_THE TASK_
Find each line of the material below in which the word "left" occurs, and return it.

_INFORMATION SUPPLIED_
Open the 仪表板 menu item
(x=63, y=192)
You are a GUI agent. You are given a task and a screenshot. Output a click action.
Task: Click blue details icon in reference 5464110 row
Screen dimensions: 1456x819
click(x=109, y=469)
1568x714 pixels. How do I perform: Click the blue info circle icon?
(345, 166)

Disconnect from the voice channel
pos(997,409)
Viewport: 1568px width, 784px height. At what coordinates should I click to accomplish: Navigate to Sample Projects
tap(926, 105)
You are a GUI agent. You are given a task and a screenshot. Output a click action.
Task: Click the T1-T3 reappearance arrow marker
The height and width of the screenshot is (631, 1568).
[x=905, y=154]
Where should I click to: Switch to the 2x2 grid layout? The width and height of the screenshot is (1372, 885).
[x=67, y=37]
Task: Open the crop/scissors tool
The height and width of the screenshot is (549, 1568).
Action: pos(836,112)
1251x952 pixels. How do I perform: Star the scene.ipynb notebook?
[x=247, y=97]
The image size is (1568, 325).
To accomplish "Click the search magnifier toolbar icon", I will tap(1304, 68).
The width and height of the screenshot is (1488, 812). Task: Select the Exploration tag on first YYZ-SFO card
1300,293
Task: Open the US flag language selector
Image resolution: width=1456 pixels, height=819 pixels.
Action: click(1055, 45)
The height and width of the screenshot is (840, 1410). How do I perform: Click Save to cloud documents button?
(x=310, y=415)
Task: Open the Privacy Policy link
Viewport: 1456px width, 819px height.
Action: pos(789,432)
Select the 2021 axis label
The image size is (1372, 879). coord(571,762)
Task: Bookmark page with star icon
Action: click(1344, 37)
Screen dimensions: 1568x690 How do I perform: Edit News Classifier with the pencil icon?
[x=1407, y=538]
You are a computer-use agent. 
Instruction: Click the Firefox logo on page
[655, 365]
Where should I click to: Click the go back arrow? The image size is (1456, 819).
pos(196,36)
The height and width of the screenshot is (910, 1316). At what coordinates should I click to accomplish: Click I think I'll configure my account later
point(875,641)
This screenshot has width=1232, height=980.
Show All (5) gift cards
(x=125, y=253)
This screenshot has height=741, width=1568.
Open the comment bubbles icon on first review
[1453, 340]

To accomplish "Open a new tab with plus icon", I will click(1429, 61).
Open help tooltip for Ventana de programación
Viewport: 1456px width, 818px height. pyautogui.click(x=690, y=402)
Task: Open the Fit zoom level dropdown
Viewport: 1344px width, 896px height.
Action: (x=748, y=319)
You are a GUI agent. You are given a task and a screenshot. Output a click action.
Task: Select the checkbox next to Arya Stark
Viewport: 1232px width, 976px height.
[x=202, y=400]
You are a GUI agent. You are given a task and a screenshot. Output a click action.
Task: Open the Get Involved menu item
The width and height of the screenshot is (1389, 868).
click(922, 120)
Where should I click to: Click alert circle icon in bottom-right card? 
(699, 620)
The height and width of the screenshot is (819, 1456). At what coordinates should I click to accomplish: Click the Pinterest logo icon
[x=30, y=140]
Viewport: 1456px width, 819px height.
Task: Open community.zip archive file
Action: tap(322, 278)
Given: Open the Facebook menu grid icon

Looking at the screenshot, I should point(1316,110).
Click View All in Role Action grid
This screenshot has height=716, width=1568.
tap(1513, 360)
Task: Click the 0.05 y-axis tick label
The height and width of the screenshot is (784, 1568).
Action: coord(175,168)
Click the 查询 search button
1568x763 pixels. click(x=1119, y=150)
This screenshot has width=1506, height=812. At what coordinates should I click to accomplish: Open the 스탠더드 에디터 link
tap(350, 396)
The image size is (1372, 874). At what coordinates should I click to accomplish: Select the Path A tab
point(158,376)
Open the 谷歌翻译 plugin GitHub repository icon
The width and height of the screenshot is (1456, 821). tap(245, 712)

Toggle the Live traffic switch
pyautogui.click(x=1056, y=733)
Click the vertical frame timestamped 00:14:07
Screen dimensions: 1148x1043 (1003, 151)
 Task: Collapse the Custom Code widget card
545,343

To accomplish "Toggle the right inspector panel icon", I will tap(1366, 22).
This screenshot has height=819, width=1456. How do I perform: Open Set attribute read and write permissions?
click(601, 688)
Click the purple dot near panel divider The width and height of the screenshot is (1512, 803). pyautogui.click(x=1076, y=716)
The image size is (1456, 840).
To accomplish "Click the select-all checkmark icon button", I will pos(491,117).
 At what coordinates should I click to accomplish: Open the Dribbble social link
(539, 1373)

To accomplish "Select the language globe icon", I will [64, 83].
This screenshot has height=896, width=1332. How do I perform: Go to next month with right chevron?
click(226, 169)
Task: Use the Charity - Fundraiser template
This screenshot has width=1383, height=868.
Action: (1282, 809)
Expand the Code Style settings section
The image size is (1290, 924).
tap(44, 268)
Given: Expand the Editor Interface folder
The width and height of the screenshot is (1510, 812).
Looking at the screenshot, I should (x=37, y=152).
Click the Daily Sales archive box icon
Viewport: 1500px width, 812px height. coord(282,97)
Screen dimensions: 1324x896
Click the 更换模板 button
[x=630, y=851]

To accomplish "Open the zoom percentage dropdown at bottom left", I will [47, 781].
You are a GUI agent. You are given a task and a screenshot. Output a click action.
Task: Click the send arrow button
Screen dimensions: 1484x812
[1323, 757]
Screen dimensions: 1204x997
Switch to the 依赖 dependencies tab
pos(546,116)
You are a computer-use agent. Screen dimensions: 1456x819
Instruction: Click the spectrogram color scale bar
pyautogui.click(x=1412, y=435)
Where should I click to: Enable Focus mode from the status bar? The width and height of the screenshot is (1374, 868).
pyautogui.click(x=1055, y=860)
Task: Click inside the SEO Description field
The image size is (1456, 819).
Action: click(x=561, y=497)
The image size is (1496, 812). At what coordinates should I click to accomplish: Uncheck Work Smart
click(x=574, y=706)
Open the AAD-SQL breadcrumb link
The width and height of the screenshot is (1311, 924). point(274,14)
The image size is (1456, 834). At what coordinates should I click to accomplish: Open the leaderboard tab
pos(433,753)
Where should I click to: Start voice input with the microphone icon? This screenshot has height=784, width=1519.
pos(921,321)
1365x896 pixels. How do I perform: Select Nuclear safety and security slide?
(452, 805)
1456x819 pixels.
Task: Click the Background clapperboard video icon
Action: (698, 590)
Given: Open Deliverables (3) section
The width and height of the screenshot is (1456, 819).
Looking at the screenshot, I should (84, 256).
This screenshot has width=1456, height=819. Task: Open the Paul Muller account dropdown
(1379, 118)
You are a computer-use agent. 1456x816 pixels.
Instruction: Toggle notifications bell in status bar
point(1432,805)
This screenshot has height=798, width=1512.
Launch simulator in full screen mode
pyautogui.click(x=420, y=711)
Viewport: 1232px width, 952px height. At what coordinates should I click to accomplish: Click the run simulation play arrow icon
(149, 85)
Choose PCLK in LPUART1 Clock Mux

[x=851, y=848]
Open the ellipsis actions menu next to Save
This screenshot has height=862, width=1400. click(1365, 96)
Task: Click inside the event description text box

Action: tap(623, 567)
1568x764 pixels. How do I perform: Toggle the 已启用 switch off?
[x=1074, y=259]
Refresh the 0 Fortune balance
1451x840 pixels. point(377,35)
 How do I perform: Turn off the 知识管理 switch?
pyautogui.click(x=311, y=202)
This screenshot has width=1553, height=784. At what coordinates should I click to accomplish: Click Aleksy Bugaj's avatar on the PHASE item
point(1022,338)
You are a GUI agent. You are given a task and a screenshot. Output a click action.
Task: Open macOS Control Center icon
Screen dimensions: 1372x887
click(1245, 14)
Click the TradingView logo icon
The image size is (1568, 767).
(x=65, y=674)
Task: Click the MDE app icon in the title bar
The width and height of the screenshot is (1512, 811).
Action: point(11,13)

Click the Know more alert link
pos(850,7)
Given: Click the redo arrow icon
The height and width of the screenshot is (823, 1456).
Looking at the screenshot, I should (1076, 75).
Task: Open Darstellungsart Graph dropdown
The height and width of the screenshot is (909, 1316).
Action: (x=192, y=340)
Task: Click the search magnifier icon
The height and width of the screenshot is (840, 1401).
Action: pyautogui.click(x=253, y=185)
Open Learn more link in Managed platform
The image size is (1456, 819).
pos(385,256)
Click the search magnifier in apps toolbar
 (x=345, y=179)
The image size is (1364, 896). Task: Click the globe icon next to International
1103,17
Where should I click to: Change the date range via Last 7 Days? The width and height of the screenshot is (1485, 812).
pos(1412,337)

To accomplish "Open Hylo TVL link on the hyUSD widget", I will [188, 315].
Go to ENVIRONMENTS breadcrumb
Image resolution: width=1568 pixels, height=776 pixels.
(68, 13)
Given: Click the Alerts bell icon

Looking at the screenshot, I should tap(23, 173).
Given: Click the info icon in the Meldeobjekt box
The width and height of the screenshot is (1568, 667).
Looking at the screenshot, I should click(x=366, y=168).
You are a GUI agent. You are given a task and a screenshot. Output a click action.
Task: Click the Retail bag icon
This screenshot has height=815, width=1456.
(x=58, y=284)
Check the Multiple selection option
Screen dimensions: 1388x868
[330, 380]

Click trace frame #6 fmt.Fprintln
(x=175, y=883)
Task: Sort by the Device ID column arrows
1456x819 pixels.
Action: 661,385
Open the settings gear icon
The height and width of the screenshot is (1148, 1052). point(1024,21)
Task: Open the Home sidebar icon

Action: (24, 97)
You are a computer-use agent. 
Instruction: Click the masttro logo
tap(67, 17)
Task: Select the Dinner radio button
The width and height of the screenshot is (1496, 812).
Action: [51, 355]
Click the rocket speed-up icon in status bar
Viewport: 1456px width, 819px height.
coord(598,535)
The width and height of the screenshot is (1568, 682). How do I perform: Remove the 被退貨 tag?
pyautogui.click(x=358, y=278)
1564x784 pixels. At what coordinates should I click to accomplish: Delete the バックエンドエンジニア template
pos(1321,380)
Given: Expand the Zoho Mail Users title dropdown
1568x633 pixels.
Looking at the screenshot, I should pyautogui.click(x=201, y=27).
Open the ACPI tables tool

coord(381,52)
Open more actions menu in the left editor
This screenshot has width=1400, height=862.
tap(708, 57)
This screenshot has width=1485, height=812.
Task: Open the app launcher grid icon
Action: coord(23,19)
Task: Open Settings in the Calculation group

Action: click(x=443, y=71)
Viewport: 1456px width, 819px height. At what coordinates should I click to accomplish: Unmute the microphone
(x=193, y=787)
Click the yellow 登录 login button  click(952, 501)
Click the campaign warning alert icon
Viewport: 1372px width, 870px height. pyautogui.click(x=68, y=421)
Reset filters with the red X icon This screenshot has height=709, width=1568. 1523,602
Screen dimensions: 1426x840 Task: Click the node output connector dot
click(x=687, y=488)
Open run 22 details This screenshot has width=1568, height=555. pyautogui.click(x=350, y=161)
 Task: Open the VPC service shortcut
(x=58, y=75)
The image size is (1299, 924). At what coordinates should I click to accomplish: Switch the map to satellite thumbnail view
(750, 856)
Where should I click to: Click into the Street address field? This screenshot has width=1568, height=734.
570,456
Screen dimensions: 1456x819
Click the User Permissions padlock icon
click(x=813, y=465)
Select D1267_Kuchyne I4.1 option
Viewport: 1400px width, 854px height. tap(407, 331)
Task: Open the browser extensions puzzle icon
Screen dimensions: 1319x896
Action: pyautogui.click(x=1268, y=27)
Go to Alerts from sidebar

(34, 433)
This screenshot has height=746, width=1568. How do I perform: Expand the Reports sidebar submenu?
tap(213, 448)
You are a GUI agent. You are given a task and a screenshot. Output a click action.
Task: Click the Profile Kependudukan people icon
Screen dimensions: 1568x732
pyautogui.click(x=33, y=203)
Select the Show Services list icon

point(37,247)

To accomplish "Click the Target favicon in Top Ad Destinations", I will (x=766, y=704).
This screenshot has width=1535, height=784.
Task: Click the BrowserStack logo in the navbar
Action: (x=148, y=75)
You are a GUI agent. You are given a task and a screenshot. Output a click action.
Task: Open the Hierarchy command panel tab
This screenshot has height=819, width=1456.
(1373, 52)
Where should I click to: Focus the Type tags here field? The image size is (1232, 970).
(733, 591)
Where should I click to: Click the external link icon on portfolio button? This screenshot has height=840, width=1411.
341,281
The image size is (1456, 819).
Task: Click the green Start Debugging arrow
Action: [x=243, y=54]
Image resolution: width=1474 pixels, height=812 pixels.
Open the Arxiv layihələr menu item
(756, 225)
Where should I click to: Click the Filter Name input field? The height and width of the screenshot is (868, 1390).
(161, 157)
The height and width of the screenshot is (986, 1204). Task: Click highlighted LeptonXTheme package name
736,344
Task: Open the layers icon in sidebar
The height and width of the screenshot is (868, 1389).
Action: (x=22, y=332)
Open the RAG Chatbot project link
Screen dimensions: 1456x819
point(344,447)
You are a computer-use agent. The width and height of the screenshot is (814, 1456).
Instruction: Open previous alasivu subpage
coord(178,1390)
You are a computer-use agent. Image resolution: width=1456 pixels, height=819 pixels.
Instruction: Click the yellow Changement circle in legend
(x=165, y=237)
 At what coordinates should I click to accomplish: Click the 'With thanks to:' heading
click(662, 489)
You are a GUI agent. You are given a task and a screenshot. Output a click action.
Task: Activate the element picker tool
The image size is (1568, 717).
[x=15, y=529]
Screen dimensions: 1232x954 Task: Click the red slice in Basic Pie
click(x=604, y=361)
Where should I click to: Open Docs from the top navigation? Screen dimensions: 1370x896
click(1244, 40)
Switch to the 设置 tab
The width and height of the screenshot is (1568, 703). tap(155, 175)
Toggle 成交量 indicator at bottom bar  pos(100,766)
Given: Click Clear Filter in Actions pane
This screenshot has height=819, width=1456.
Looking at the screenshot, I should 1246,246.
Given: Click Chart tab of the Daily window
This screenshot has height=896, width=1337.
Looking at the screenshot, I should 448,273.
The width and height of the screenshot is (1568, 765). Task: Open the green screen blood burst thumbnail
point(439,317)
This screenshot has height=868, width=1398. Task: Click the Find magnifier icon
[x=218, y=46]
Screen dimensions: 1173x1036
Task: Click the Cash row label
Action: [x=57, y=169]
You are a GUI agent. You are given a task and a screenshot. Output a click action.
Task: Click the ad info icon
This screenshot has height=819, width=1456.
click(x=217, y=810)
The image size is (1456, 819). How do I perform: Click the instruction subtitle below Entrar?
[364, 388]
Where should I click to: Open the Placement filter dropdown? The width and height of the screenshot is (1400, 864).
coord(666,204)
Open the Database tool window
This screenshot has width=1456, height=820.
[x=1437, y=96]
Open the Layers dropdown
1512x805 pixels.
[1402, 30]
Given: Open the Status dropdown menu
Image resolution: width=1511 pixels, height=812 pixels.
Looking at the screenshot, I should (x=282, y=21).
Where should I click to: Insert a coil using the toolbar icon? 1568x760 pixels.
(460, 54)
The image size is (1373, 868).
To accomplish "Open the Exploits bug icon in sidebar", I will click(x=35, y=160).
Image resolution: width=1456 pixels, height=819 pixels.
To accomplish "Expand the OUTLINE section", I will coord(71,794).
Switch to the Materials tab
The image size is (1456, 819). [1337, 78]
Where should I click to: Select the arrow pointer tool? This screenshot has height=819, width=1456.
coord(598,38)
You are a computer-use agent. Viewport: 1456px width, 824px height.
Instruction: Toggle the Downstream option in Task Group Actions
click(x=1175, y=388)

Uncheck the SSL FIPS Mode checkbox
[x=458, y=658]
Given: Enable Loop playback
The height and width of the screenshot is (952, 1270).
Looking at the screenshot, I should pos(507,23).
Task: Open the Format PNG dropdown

_YOUR RESPONSE_
To accomplish "Open the zoom percentage dropdown at bottom left", I will [47, 781].
Open more actions menu in the left editor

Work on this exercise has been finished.